At the time it seemed best for me to sit back and watch. To learn.
I’ve been pushing boundaries my entire life. Then again, my life is just a limited set of boundaries seemingly made for me to test and push. Two hundred paces. Stop. Turn. Three hundred paces. Stop. Turn. Two hundred more, and then we complete the square.
This is my world.
The fence is tall. It keeps me confined, and keeps my world small.
Our world small. For he is here with me now.
Soft spots dot his skin, and soft downy looking strands fall over his forehead. Warm brown eyes glance around, and I was sure he had seen me hiding in the shadows, but he was gracious enough to give me my space.
I watched as he measured our containment – the same two hundred and three hundred paces that I assessed, more or less. He is a little taller than me .
The next day I saw him with fresh meat, and my mouth watered. There, to the side, was some he had reserved for me. I was cautious, but I was also hungry, and my hunger overrode any concern I had about this stranger.

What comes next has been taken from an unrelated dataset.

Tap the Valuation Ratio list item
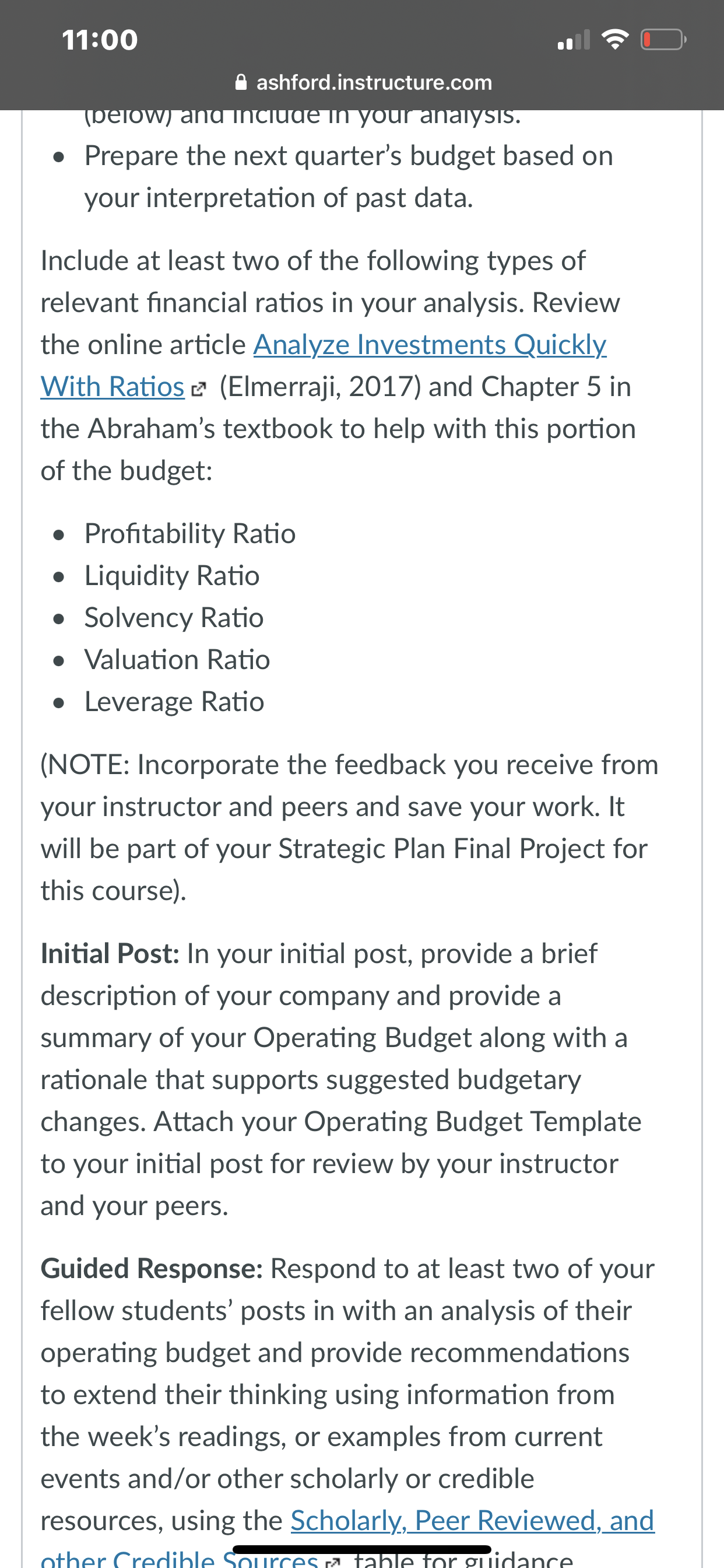The height and width of the screenshot is (1568, 724). (177, 660)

My mind fought against a captivity that I had never not known.
It didn’t take long for us to build a rhythm and routine, and for our life to become a dance of domesticity. I fought the constant urge to hunt and run, and I saw it in his eyes as well. I also fought the urge to pin him down and nip on his neck and run my tongue all along his expanse, but I kept that urge hidden still.
His eyes also lingered on my slim frame.
Our days consisted of methodical work. We tested the confines of our cell. We could see beyond the walls and fence, but neither of us knew a life outside this small patch of dirt. We did not speak – we had not yet developed that ability to vocalise and understand each other – but we were able to communicate well enough through gestures and nods. Before the night of the storm we had tested around 62% of the surrounding walls, and each time we were driven back.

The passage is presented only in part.